Lines that include the string "computer" are the ones to copy from the entries below.

━━━ PROVIDED RECORDS ━━━

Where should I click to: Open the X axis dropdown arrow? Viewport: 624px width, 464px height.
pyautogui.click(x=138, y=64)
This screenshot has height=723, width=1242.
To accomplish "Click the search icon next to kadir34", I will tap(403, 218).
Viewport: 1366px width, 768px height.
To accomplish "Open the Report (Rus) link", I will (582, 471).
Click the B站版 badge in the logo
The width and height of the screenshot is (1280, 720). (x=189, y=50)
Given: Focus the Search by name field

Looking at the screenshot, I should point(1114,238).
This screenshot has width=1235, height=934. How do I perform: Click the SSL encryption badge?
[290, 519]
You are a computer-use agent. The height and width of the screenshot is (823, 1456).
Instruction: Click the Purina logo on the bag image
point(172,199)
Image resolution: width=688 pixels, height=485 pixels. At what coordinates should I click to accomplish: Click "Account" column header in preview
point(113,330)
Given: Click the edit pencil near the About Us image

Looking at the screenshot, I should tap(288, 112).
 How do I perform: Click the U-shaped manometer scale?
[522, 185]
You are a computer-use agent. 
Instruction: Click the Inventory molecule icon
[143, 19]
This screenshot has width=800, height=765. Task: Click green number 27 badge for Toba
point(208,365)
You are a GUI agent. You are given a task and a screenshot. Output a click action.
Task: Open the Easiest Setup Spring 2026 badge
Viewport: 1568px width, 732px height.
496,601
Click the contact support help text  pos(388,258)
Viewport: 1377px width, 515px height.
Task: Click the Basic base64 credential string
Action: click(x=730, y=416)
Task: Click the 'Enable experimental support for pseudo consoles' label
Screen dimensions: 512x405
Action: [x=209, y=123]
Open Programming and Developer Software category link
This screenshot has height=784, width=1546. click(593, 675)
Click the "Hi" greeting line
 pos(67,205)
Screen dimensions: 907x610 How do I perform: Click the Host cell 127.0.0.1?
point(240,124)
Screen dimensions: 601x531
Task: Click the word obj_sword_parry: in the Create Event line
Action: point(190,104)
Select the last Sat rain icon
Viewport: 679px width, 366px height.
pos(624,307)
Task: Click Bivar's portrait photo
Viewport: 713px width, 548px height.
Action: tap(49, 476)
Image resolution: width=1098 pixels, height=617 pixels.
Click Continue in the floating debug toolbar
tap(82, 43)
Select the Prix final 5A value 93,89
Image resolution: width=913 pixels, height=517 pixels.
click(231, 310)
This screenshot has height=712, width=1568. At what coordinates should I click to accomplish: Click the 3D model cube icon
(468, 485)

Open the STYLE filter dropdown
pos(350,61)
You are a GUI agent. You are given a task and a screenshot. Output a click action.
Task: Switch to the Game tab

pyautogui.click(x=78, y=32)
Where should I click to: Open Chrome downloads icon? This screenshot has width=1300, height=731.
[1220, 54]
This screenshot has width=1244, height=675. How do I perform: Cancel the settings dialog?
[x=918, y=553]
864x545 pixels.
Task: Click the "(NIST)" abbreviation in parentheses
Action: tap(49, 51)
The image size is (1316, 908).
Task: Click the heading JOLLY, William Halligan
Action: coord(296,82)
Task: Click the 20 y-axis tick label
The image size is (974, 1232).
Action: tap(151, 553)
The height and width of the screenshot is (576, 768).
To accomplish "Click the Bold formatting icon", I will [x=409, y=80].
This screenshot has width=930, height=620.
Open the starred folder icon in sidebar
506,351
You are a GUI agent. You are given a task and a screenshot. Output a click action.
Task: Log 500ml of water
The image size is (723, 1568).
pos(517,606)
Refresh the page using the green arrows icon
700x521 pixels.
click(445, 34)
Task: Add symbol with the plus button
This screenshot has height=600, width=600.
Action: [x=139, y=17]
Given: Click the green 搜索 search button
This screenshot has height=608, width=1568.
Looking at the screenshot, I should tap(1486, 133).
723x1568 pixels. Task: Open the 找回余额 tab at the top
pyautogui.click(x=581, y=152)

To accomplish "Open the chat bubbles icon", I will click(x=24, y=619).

━━━

> _RESPONSE BOX_:
You are a computer-use agent. The height and width of the screenshot is (823, 1456).
You are a computer-use agent. 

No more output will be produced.